## [Stored records]
---+---
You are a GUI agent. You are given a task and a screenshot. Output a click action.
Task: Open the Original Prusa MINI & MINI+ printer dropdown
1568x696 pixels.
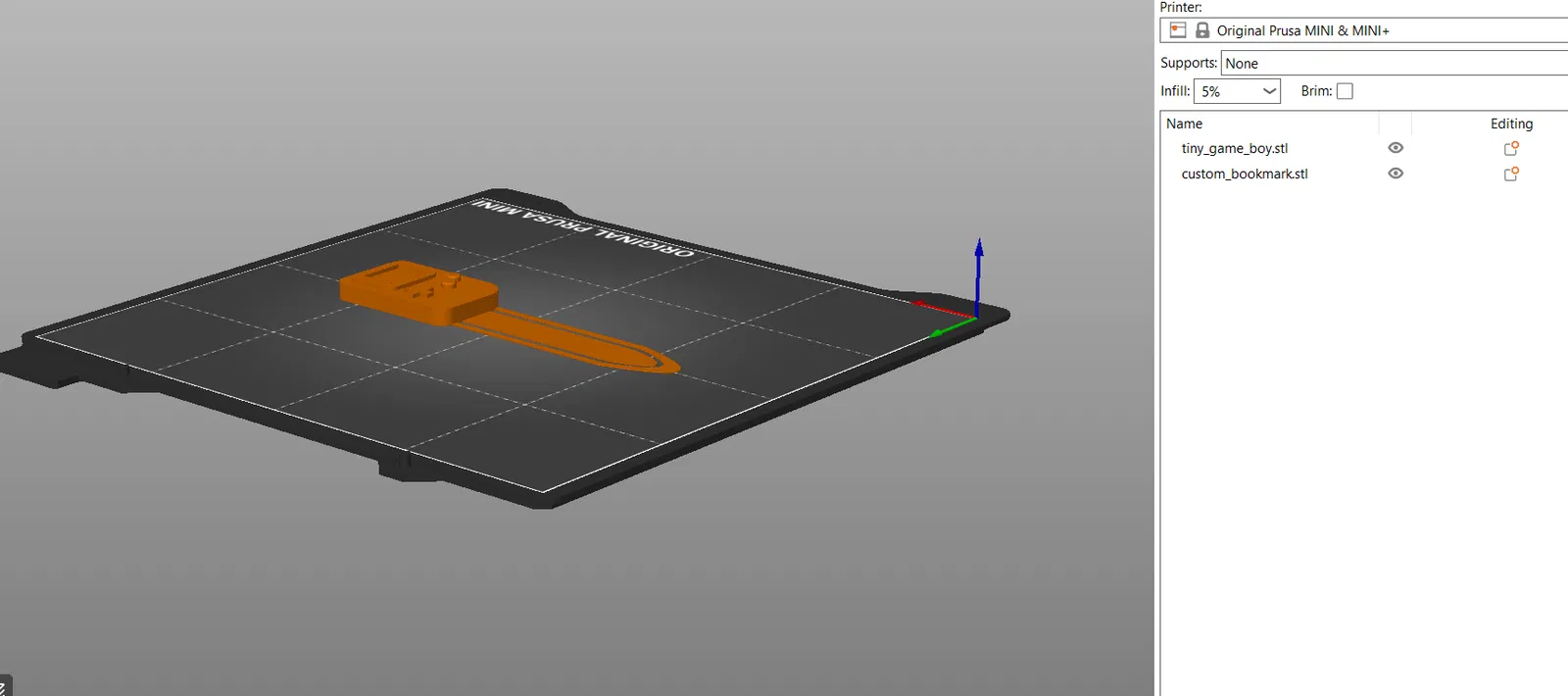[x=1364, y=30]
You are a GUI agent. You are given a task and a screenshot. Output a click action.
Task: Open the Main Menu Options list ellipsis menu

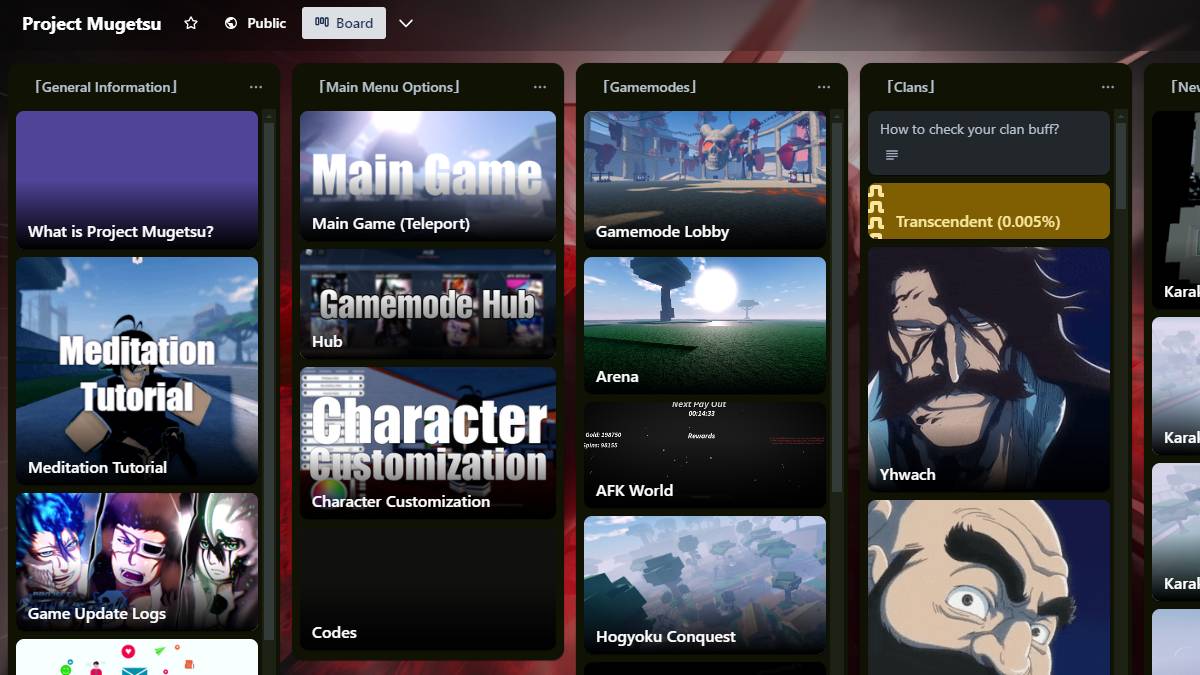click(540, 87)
---+---
## [TRY IT]
Lines from the one holding "1568x696 pixels." to the end of the data, both ends included, are to be given again exactly; no pictures belong in the copy.

## [EXERCISE SOLUTION]
1568x696 pixels.
[x=1364, y=30]
You are a GUI agent. You are given a task and a screenshot. Output a click action.
Task: Open the Main Menu Options list ellipsis menu

click(540, 87)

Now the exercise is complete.